I'm so grateful for the help I've received and hope to continue to receive through this process. It's a strange comfort to know others are in a similar situations as I am, even though I wish none of us were here.

I am working on attracting what I want and need right now and asking the universe to care for me during this time. It's crazy the things I'm seeing, hearing and paying attention to now that I'm officially on the "separated" path.

Went to yoga today and out of no where our typically quiet teacher read a quote, "pain is inevitable, suffering is optional". I really needed to hear that. Then I was running errands and knocked over a book at a store, it fell open to a chapter on loss and that same quote was at the very top. It also advised to get rest, take care of myself and to grieve but to relish in my new chapter that I alone get to write. It spoke of becoming the person you've always wanted to be and how there is always pain during that process. I just felt it was the universe looking out for me. As hard as all of this is and all the pain I feel just by inhaling sometimes, I have a choice not to suffer.

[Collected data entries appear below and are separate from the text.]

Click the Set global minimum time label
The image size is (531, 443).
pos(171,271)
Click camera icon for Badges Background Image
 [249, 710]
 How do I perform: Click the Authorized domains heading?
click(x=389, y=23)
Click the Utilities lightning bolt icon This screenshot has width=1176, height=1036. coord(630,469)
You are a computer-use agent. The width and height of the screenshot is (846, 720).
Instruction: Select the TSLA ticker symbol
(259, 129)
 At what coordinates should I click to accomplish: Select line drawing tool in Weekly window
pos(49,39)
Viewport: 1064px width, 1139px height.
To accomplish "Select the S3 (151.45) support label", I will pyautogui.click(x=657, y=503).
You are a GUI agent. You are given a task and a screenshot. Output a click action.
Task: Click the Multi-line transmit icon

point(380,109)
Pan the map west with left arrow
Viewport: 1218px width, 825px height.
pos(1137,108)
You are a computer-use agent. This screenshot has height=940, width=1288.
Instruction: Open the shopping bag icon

We told d today and she took it better than expected. She was upset but no tears. She was interested that daddy now has a different place to live and asked about divorce. I took 25's advice and told her all the things that would stay the same... Which is almost everything. She expressed that she was angry and stood tapping her foot with her arms crossed saying we should work this stuff out because she wants us together. Today in her bath she made a "potion". A love potion so h and I would get back together. It broke my heart a little but hey, maybe it'll work.

And so it begins. Officially separated.


M: 37 H: 36
M: 13 T: 18
D: 7
Bomb: 6/30/14
Separation: 8/11/14

Be strong enough to let go and wise enough to wait for what you deserve.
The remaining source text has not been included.